Chef Tasmina
Holistic Nutrition Chef in Calgary
Founder of The Holistic Effect
04/21/2026
This is my favourite recipe for nutrient-dense grains 👇
Low-Effort Golden Grains
Ingredients:
1/2 cup basmati rice
1/2 cup quinoa
2 cups chicken stock
2 tsp ghee
1/2 tsp turmeric
1 tbsp dried chopped onion
1 tsp garlic powder
1/2 tsp salt
How to make it:
Rinse the rice and quinoa until the water runs clear. Add everything to your rice cooker, mix, and cook. Let it sit for 5 minutes, then fluff and serve.
Chef’s Note:
- If you don’t have a rice cooker, cook it on the stovetop the same way you would cook your rice. Adjust the amount of chicken stock and time based on the type of rice used.
This Lemon Dill Chicken and White Bean Soup is spring in a bowl 🌿
Bright, protein packed, and high in fibre! White beans and kale support digestion, turmeric brings anti-inflammatory warmth, and fresh lemon & dill keep it vibrant. It is so comforting & nourishing!
Ingredients
2 tablespoons olive oil
1 small onion, small dice
2 celery stalks, small dice
2 medium carrots, small dice
1 tbsp garlic, minced
1 tsp ground turmeric
1lb chicken breast or thighs, small dice
1 14 fl oz cannellini beans, drained and rinsed
4 cups chicken stock
2 cups dino kale, finely chopped (about 1 small bunch)

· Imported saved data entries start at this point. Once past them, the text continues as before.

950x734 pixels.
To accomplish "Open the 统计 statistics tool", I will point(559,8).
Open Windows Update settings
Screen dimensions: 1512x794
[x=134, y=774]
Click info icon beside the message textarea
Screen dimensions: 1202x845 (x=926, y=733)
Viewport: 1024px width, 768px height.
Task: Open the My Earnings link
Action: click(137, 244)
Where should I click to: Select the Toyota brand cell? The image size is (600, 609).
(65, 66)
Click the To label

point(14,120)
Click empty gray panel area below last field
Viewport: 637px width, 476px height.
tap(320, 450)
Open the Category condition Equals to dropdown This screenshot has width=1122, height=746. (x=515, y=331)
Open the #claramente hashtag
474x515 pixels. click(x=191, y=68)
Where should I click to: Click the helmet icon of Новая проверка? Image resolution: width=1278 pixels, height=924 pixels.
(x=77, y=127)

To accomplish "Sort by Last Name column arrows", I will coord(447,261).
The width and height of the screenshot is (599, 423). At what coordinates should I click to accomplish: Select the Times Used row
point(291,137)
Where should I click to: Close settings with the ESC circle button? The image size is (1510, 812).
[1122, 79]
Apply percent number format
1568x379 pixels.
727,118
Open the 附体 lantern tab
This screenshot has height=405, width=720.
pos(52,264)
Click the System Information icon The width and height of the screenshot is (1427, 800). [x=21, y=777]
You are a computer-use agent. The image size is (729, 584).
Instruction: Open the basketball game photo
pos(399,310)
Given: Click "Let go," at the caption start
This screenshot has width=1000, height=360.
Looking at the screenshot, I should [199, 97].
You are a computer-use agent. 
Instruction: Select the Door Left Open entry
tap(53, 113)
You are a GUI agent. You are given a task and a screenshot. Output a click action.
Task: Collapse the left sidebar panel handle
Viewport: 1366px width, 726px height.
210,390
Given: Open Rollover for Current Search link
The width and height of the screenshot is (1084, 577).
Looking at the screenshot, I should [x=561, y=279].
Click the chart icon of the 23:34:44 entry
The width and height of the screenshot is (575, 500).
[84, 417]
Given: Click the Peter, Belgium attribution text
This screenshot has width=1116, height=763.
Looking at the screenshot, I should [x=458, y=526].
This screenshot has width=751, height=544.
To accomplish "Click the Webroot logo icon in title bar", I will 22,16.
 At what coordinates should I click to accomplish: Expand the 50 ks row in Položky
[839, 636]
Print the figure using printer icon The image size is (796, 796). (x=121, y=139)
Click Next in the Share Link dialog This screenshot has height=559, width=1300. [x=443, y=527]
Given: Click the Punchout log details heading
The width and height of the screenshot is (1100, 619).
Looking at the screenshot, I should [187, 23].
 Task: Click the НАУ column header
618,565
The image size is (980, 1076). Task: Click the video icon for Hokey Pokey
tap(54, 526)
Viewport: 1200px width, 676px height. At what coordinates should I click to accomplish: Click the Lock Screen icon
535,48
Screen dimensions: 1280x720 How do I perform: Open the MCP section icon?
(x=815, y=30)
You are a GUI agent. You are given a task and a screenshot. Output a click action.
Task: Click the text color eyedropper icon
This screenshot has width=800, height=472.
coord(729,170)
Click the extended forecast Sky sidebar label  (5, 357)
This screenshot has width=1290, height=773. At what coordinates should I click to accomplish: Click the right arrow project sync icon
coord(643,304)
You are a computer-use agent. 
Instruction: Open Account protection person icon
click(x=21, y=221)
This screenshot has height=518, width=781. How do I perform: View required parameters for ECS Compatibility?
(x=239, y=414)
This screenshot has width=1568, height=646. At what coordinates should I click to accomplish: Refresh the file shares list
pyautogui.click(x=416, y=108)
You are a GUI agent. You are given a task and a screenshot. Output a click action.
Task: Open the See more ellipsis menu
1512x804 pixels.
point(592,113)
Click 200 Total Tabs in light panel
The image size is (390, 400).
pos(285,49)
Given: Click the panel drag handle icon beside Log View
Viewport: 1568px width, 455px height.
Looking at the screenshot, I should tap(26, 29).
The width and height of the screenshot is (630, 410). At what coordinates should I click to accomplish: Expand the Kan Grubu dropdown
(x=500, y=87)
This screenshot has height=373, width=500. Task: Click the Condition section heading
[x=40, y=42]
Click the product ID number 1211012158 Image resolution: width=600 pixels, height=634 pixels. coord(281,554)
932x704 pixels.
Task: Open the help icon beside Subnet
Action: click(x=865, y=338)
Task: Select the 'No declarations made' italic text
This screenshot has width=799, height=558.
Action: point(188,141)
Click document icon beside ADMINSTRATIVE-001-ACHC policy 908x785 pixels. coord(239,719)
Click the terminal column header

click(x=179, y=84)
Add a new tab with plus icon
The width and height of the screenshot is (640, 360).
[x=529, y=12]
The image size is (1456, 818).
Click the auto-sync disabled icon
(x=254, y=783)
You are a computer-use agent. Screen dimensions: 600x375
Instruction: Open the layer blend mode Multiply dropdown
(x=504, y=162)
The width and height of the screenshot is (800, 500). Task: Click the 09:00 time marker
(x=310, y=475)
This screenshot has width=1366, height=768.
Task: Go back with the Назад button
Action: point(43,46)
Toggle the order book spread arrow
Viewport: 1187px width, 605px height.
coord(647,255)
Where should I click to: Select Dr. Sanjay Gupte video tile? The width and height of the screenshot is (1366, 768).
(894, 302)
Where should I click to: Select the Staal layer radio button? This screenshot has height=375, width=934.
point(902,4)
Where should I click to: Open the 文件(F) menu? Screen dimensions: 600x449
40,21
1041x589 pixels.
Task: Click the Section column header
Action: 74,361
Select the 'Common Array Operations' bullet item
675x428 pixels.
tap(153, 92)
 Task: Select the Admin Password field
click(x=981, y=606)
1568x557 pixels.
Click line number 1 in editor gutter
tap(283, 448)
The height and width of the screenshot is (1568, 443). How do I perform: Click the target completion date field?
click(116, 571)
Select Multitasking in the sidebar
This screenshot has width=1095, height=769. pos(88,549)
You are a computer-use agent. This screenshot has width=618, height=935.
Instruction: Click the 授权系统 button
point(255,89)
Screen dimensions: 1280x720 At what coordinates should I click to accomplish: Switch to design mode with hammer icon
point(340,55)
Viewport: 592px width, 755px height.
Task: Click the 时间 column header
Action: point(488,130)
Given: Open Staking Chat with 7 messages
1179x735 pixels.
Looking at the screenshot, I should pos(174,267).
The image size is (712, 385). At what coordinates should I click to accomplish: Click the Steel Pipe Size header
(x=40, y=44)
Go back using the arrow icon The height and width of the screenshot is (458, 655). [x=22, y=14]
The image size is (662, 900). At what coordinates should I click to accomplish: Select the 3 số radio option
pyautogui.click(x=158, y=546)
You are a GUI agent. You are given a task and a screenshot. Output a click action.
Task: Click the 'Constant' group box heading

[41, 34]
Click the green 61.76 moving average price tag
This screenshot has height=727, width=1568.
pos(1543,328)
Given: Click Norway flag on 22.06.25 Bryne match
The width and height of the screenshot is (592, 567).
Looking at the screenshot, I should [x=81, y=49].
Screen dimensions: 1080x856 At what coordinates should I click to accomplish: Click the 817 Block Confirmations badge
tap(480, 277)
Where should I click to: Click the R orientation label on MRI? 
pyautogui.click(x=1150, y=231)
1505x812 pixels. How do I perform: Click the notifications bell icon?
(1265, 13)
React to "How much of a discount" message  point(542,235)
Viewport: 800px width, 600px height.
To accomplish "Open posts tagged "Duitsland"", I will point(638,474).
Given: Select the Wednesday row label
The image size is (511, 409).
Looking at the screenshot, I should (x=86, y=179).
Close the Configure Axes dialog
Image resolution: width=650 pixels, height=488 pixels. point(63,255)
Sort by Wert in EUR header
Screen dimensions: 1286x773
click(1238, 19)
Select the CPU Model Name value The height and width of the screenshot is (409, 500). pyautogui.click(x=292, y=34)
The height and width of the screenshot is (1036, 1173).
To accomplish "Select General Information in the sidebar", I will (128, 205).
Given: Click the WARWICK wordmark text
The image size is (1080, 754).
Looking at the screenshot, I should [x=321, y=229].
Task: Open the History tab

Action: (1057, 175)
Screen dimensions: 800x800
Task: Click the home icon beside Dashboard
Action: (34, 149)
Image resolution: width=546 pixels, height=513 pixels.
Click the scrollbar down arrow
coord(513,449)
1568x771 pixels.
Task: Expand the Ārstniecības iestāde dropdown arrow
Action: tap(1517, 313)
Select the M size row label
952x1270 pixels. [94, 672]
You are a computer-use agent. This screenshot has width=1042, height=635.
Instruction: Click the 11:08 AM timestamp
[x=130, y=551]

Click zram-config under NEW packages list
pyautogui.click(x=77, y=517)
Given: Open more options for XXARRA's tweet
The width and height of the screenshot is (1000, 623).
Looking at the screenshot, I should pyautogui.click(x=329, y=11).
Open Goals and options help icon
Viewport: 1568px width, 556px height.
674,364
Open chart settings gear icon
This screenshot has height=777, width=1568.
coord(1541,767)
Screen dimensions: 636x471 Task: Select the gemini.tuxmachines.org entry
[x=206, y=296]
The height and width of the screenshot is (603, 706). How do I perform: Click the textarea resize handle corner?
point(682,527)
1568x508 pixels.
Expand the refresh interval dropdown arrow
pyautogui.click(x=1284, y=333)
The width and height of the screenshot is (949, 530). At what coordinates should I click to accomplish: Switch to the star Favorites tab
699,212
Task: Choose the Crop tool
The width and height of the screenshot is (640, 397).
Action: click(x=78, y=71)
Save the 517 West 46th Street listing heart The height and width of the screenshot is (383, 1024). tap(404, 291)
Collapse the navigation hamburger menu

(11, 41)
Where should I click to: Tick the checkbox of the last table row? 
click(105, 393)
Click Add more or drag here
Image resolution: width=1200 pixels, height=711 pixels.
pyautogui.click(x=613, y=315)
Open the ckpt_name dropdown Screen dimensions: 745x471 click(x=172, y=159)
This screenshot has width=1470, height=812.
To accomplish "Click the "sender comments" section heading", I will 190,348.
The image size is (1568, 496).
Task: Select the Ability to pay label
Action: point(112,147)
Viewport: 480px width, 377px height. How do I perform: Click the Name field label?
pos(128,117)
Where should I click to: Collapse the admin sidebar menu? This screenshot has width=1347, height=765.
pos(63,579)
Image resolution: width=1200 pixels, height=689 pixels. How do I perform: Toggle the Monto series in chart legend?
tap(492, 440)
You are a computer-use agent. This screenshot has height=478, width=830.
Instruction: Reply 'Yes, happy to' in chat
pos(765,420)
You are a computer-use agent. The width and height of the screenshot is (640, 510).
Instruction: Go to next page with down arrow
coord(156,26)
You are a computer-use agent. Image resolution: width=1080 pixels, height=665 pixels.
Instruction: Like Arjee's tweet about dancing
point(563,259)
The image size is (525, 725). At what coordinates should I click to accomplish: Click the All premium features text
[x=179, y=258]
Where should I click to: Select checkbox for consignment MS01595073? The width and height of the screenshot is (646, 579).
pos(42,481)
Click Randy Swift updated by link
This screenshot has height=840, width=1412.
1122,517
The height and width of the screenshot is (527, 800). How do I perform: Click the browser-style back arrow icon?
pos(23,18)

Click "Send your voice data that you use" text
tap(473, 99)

½ cup parsley, finely chopped
½ cup dill, finely chopped
½ small lemon, zested and juiced
2 tsp salt, divided
Instructions
1. Heat olive oil in a large pot over medium heat. Add onion and sauté until softened and translucent.
2. Add carrots, celery, garlic, and turmeric. Cook for 5 minutes, stirring occasionally, until vegetables are tender and fragrant.
3. Stir in chicken, cannellini beans, and 1 tsp of salt. Cover and cook for 4 minutes, stirring occasionally.
4. Pour in chicken stock and bring to a gentle simmer. Cover and cook on low for 10 minutes, or until chicken is fully cooked through.
5. Remove from heat. Stir in kale, parsley, dill, lemon zest, and lemon juice. Taste and adjust salt as needed. Serve warm.
Chef’s Notes
- This soup keeps for up to 4 days in the refrigerator or 3 months in the freezer. Add lemon juice just before serving when meal prepping or freezing to preserve brightness and vitamin C.
- Cannellini beans are added early to give the broth more body. For a firmer texture, add them later with the stock.
- For a vegetarian version, replace the chicken with cooked lentils and use vegetable stock. Add beans & stock together, and simmer for 15 minutes or until everything is tender.